Ein Problem für die Demokratie? Stellen dramatisch niedrige Wahlbeteiligungen die Legitimität gewählter Personen infrage? Sonntag-EXPRESS sprach darüber mit Prof. Dr. Markus Ogorek, Direktor des Instituts für Öffentliches Recht und Verwaltungslehre der Kölner Uni:

„Je mehr Menschen wählen gehen, desto größer ist die Legitimation der Gewählten. Für die Demokratie ist es zentral, dass möglichst viele Menschen ihre Stimme abgeben. Eine Wahlbeteiligung unter 50 % stellt die Legitimation der Gewählten aber nicht unbedingt infrage. Entscheidend ist, ob alle Wahlberechtigten ihre Stimme abgeben können – nicht, ob sie es auch getan haben.“ Bedauerlicherweise sei die Wahlbeteiligung beim Stichentscheid regelmäßig deutlich geringer als im ersten Durchgang – „das kann bei immer weiter absinkenden Wahlbeteiligungen zu einem echten Problem werden.“, so Prof. Ogorek.

Welche Ursachen hat das Desinteresse weiter Teile der Bevölkerung an den Kommunalwahlen?

„Eine große Distanz und mangelnder Rückhalt können zwar Gründe für eine schwache Wählerquote sein, jedoch gibt es auch andere denkbare Ursachen: So ist vielen Wählern nicht bewusst, wie viel Einfluss kommunale Entscheidungen ganz unmittelbar auf ihr Leben haben. Der Etat der Stadt Köln liegt mittlerweile bei über fünf Milliarden Euro! Hier geht es schon lange nicht mehr nur um Blumenkübel in der Innenstadt und »Knöllchen« beim Falschparken. Die Stadt betätigt sich im Rahmen der Bauplanung, beim Betrieb von Schulen und Kitas, im kommunalen Ordnungswesen sowie als wirtschaftlicher Akteur. Hinzu kommt, dass vielen Menschen die Bedeutung der Stichwahl nicht bewusst ist. Sie glauben, der Gewinner im ersten Wahldurchgang sei bereits auf der sicheren Seite – und der Unterlegene bereits abgeschrieben.“

Wie steht Köln im Vergleich zu anderen Städten da? 
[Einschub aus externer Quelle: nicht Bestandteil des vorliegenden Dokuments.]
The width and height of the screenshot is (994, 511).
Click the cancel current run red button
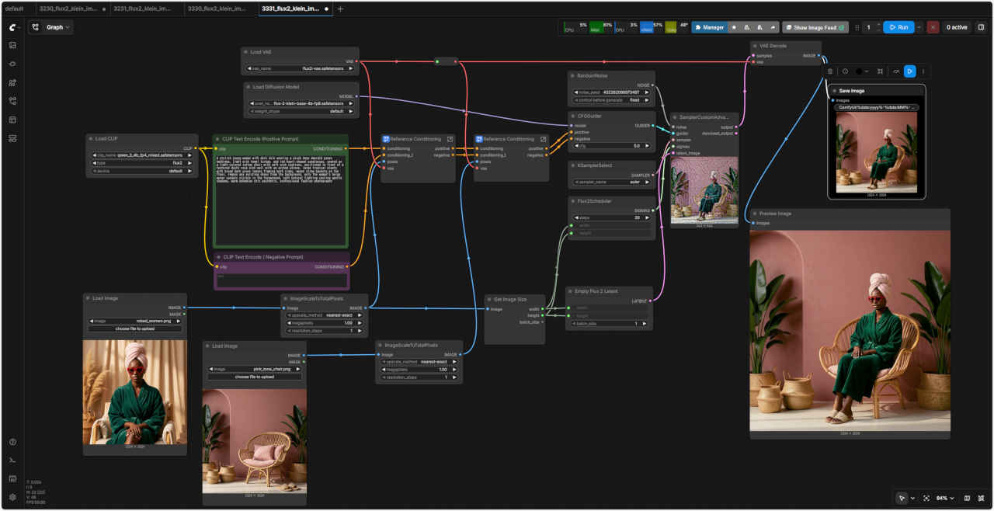[933, 27]
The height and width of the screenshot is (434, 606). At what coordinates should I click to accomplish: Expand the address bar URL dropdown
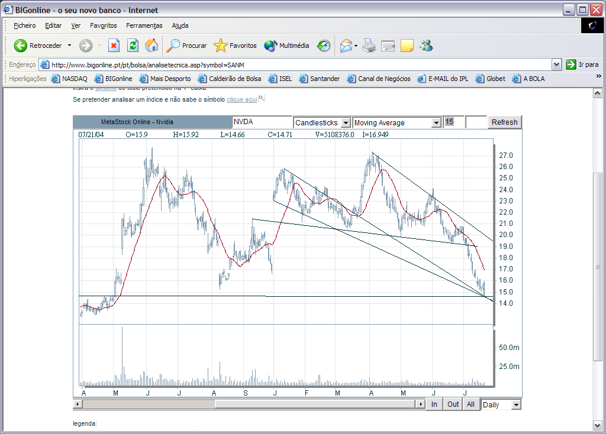(x=556, y=64)
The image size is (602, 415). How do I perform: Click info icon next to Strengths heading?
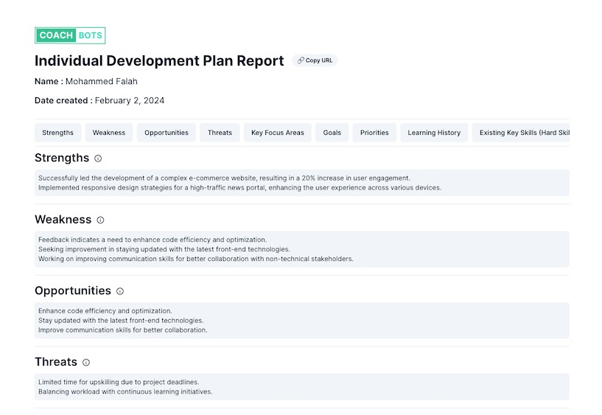click(98, 158)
„Wir erleben in ganz NRW entsprechende Entwicklungen. Nahmen bei der letzten Düsseldorfer OB-Wahl im ersten Durchgang noch fast 50 Prozent teil, waren es im Stichentscheid nur noch 40 Prozent. In Duisburg gaben rund 30 Prozent in der Stichwahl ihre Stimme ab, im ersten Wahlgang waren es knapp 45 Prozent der Wahlberechtigten. In Essen gab es nach einer Wahlbeteiligung von ca. 33 Prozent nur noch eine Stimmabgabe in Höhe von 27 Prozent beim Stichentscheid.“

Kann die Einführung einer Wahlpflicht hilfreich sein?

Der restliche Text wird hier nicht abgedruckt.